→ **Requirement**: The required output is an exact restatement of the lines, starting with the one that contains "At what coordinates" and finishing with the last line of the listing. It contains no pictures.

==== Supplied data ====

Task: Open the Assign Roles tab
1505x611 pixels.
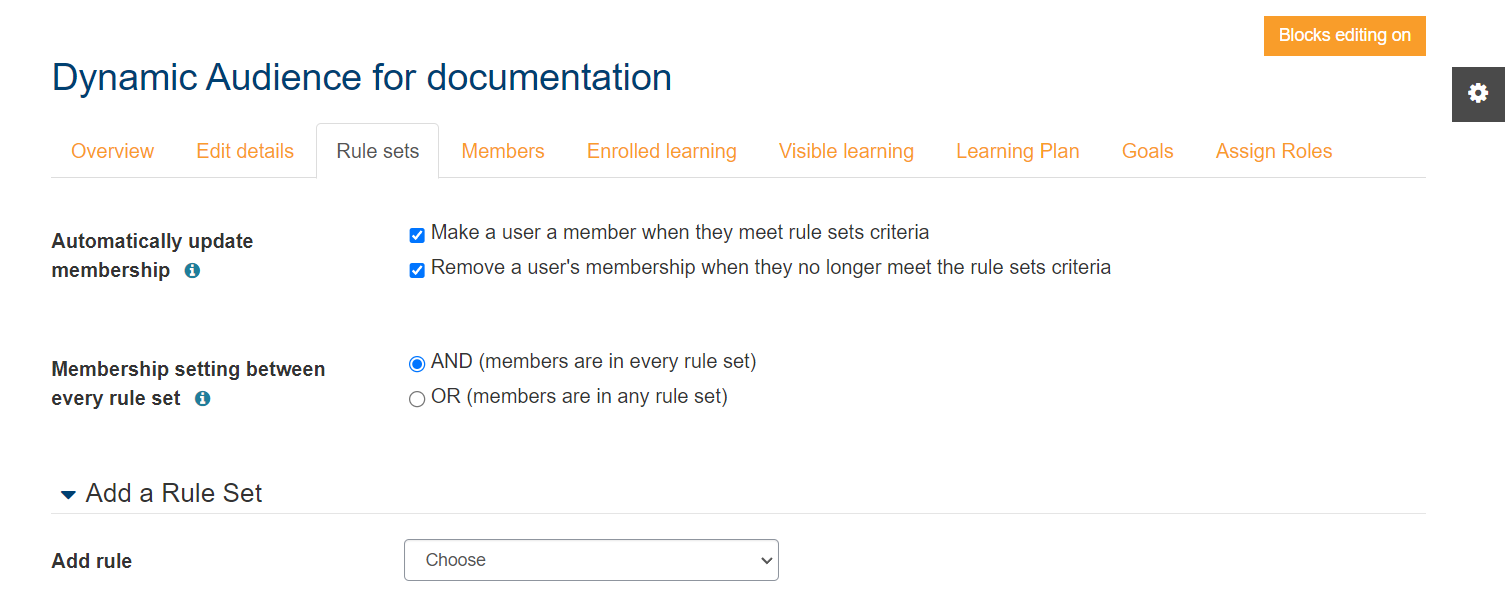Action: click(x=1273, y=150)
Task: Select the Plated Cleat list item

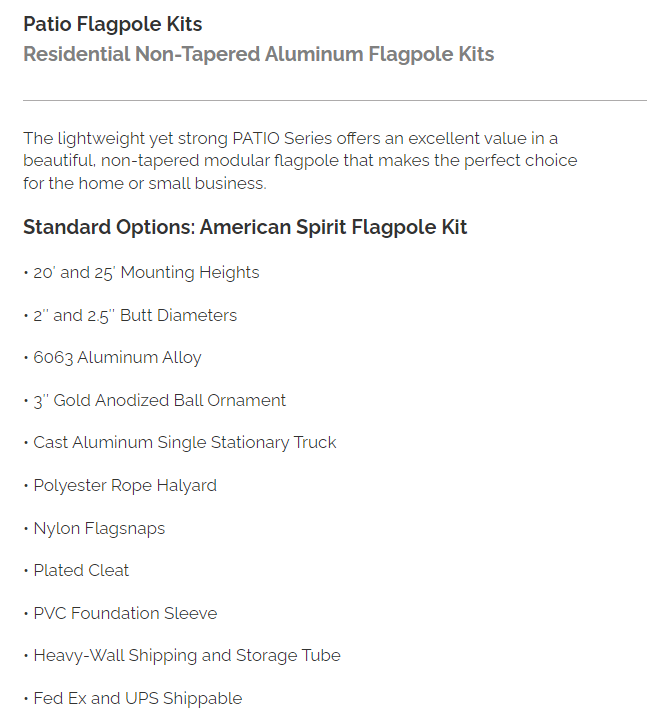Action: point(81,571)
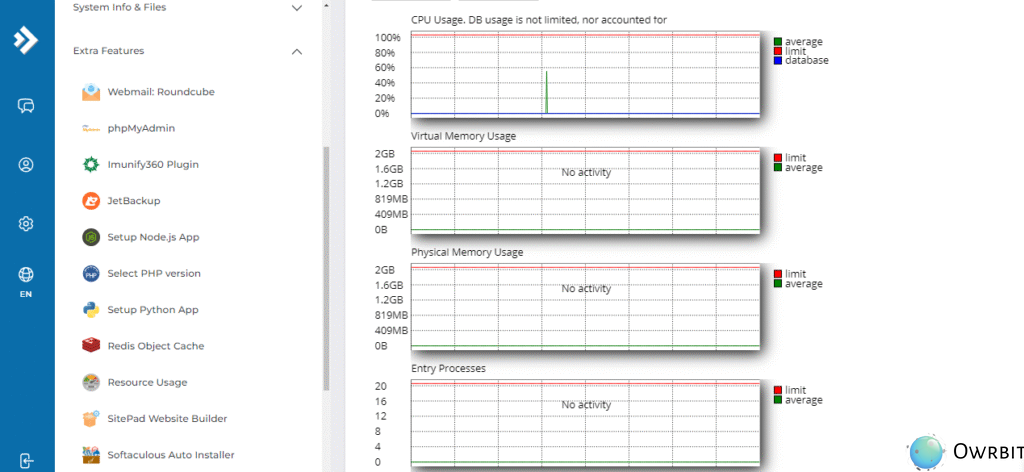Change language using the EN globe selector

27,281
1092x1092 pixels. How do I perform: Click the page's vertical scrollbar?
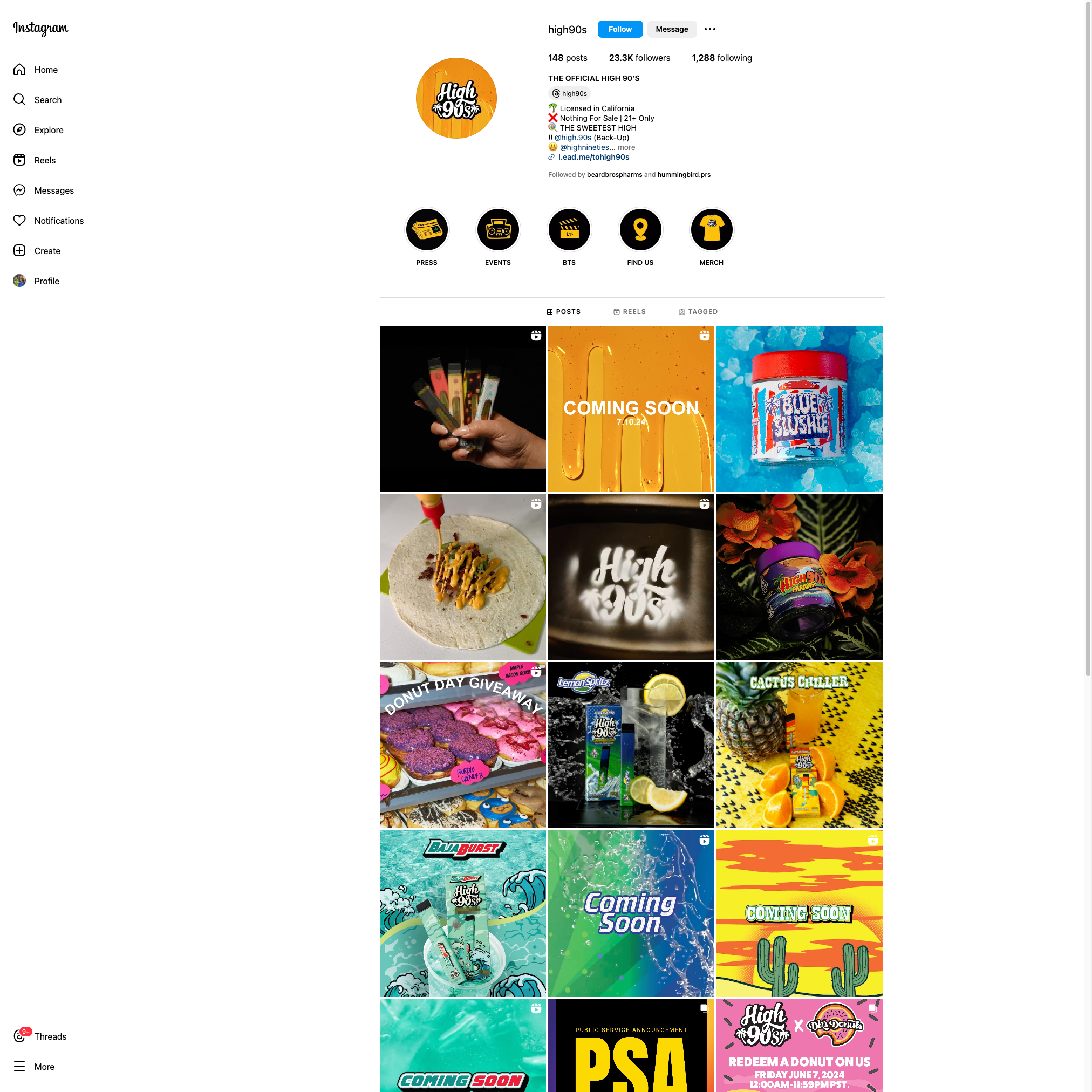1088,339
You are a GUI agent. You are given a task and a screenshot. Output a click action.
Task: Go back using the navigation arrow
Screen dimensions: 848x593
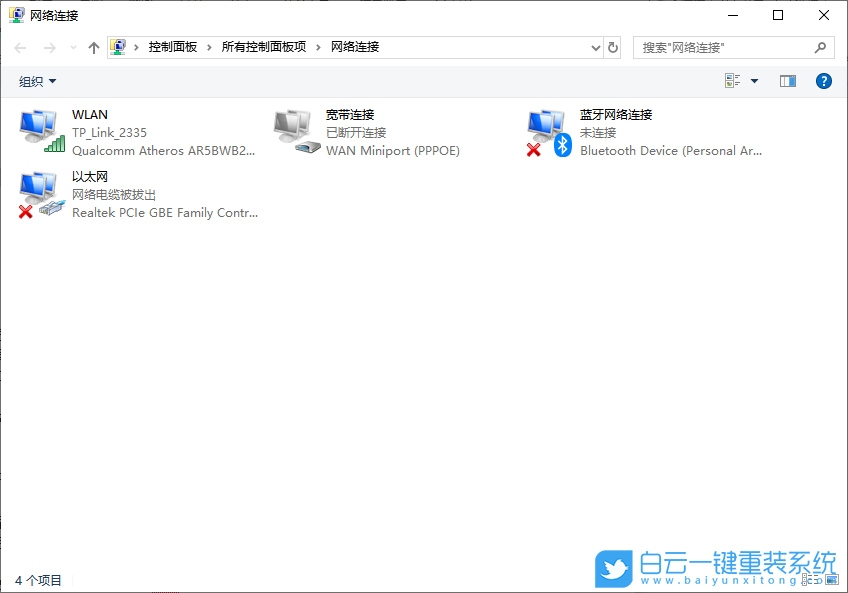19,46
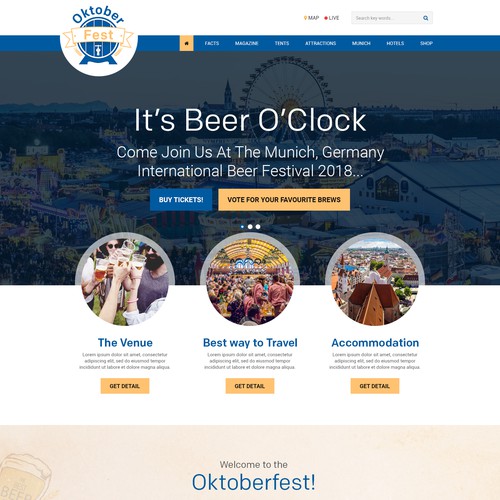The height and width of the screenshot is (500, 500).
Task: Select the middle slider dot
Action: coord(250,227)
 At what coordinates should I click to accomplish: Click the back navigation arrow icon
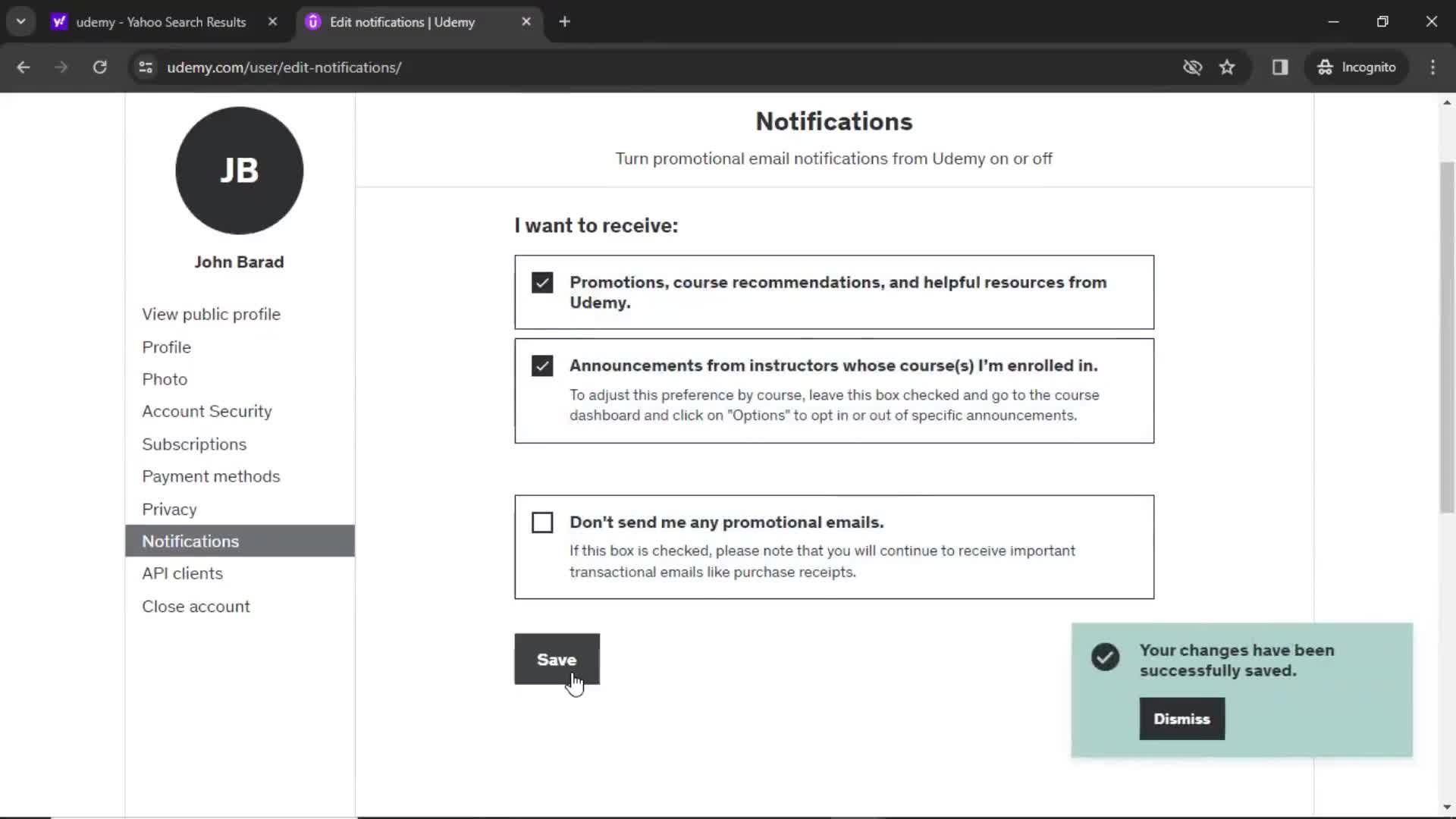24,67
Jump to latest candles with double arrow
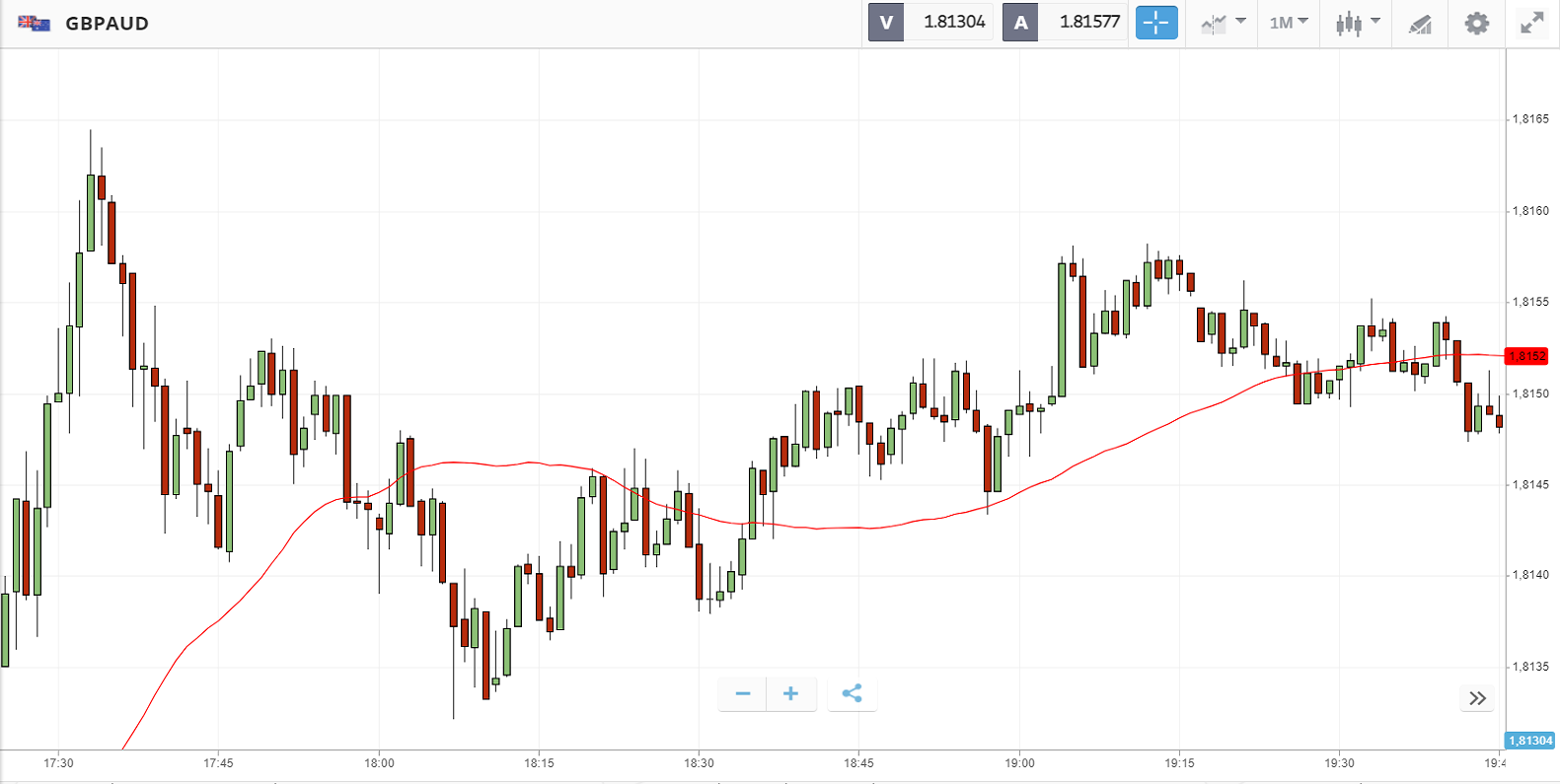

====

→ **Answer section**:
 At what coordinates should I click to accomplish: Click the back navigation arrow icon
24,67
Jump to latest candles with double arrow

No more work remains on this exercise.